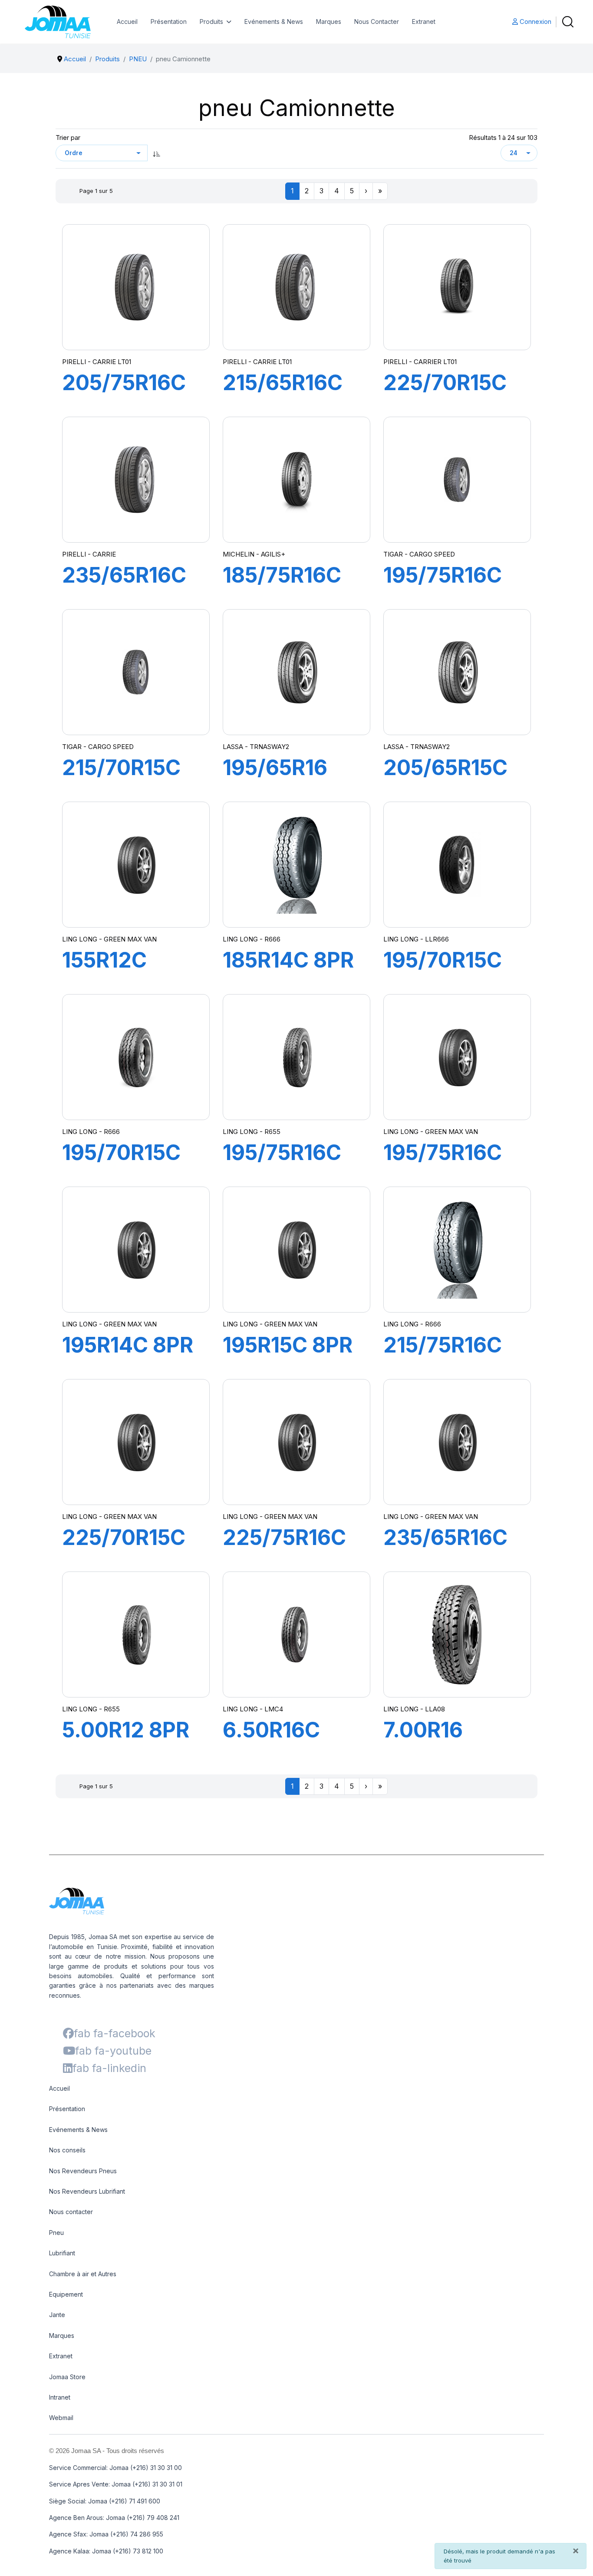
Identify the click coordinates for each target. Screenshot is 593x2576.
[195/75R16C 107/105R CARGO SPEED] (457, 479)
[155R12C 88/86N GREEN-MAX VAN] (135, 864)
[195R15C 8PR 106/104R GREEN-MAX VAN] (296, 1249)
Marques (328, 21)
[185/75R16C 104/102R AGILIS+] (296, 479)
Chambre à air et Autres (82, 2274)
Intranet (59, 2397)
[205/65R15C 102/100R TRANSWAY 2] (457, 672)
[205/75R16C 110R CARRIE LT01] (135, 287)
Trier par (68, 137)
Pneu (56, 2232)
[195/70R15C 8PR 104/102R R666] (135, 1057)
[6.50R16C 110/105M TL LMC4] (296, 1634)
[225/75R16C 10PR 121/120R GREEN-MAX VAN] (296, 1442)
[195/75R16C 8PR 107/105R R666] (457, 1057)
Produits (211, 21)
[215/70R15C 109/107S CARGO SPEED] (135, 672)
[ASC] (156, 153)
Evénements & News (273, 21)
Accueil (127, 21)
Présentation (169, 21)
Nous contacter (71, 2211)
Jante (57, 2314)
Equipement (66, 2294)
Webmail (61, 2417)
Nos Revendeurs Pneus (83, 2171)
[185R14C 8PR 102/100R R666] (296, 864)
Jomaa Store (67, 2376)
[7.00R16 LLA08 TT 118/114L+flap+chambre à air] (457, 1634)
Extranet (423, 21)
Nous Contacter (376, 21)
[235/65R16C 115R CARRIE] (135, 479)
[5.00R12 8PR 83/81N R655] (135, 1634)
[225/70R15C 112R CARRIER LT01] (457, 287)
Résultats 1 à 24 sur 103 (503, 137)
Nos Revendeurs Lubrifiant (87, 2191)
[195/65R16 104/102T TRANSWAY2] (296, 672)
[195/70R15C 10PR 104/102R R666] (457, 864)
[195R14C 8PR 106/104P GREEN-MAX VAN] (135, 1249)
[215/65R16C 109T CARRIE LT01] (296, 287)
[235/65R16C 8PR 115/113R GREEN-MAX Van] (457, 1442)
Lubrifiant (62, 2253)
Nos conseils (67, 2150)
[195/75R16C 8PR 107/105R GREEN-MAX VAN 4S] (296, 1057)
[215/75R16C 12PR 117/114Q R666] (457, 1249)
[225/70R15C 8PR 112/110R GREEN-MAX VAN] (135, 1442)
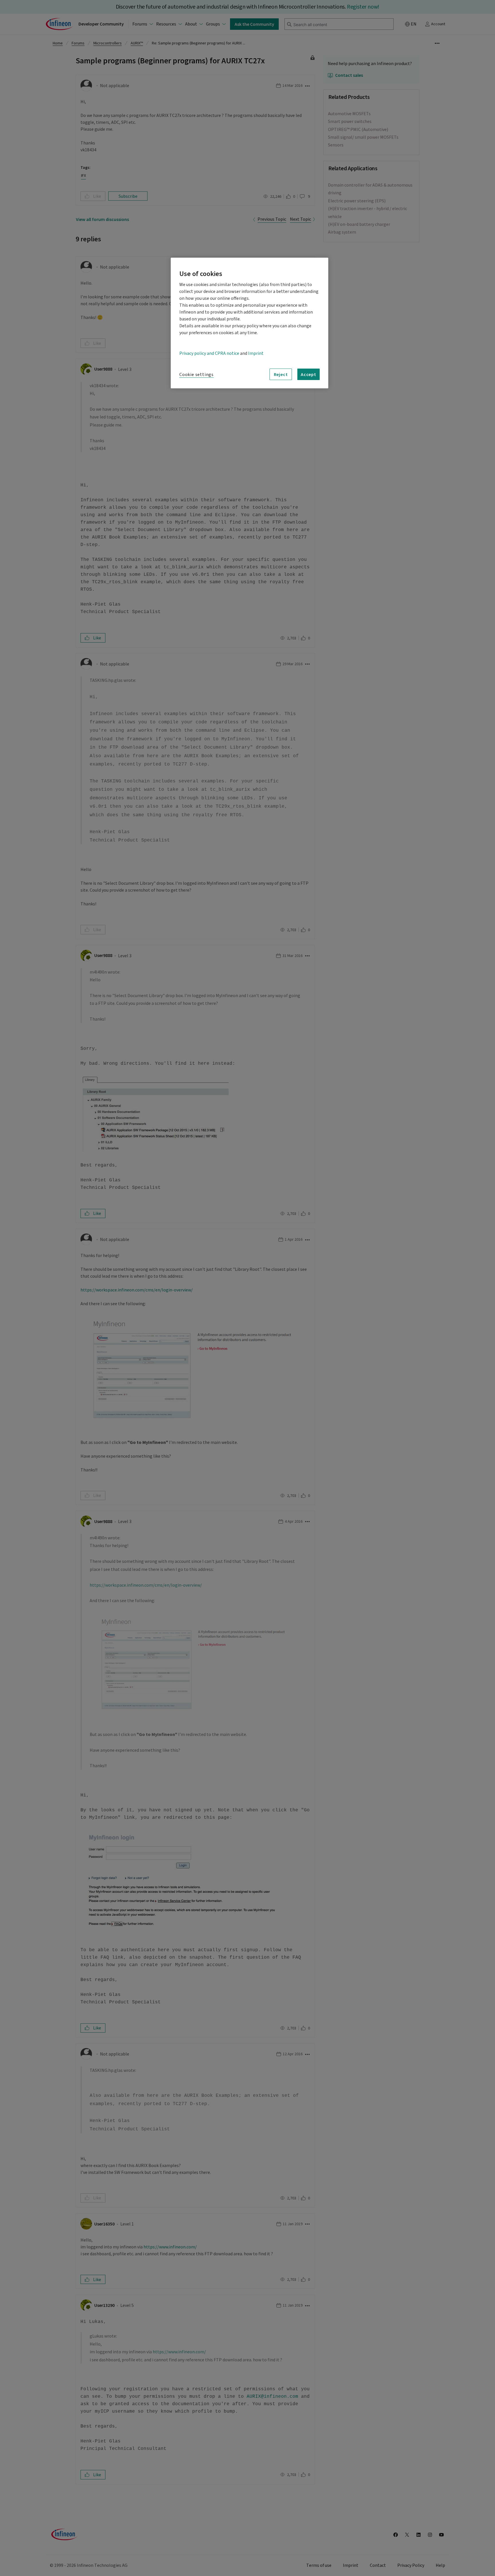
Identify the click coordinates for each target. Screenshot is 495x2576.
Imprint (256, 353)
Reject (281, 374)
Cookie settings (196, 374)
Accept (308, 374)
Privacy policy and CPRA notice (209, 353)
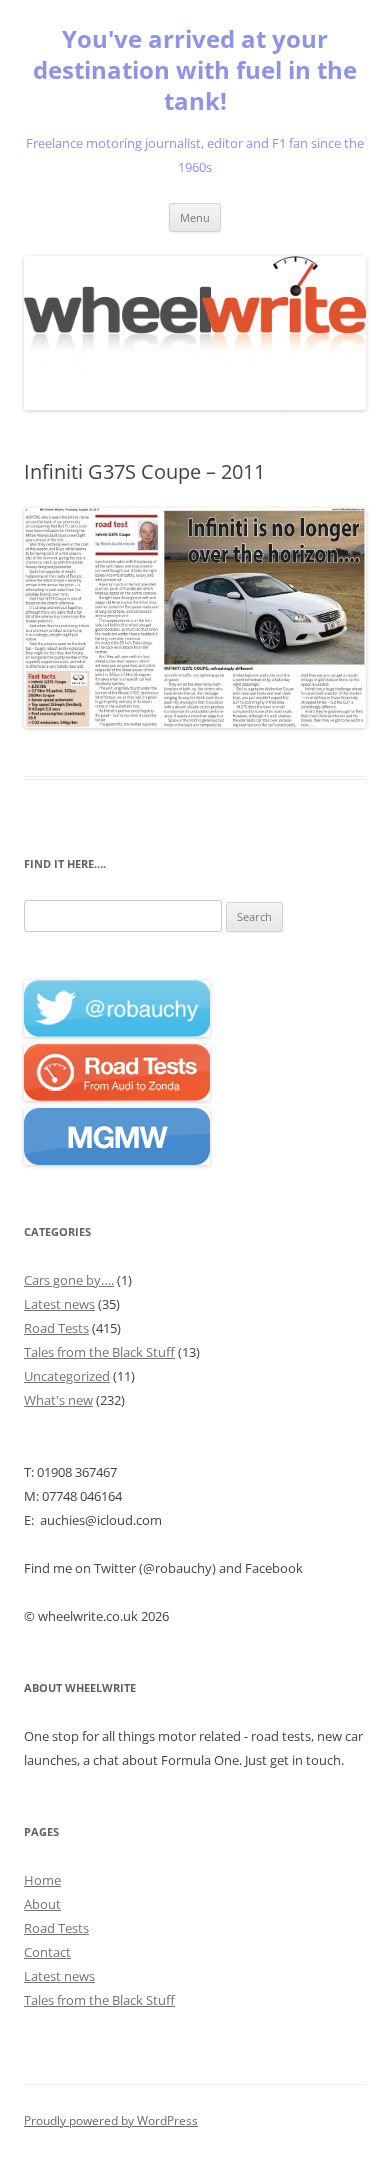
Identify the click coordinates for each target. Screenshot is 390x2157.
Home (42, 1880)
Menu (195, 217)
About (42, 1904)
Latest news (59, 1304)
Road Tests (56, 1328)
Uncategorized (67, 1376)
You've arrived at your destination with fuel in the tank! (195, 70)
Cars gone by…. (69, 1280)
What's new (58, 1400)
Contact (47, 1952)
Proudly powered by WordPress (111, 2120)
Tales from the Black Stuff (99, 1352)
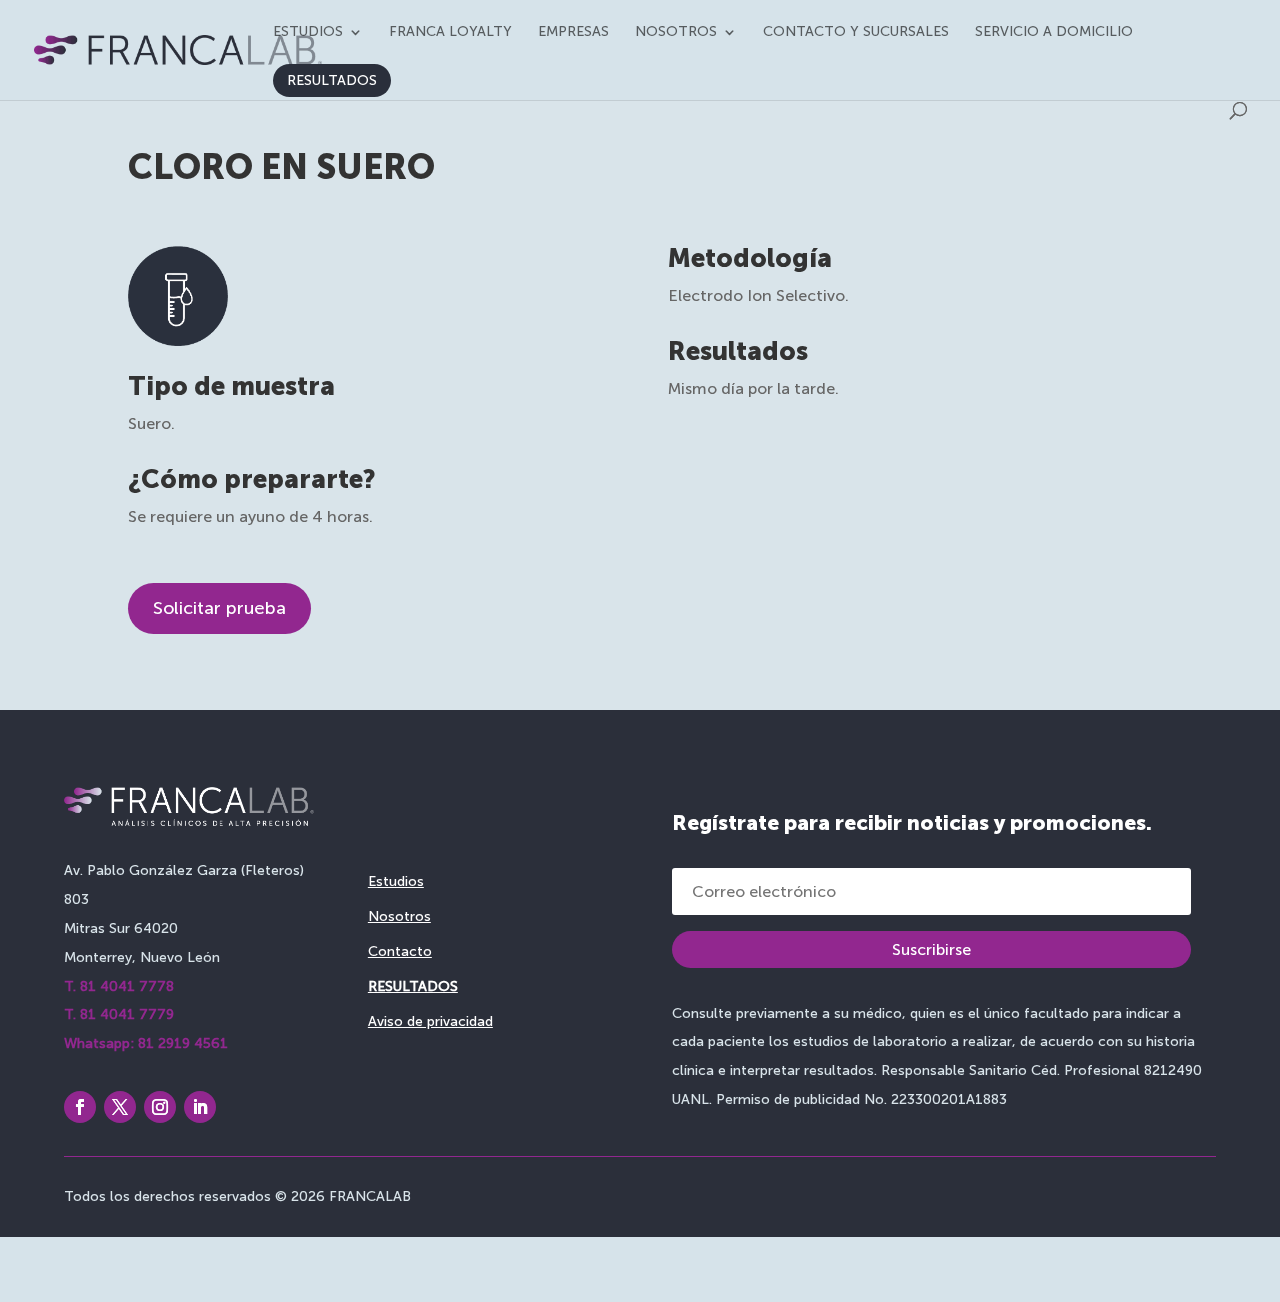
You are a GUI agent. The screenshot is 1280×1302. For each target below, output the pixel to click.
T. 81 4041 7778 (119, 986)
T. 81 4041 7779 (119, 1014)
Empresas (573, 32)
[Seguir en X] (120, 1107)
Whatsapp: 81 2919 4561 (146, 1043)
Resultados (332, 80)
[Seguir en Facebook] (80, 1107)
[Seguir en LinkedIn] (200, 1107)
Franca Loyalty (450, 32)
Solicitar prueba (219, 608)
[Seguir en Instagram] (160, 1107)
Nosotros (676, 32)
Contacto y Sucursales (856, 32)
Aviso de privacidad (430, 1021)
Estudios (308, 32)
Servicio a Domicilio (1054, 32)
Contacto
==============================
→ Task: Look through the entries above; find each line with the word "Identify" and copy it.

→ Answer area:
Identify the click coordinates for each target. Screenshot is 593x2576.
Identify the click coordinates for each target. Screenshot is 495x2576.
Identify the click coordinates for each target. Screenshot is 390x2157.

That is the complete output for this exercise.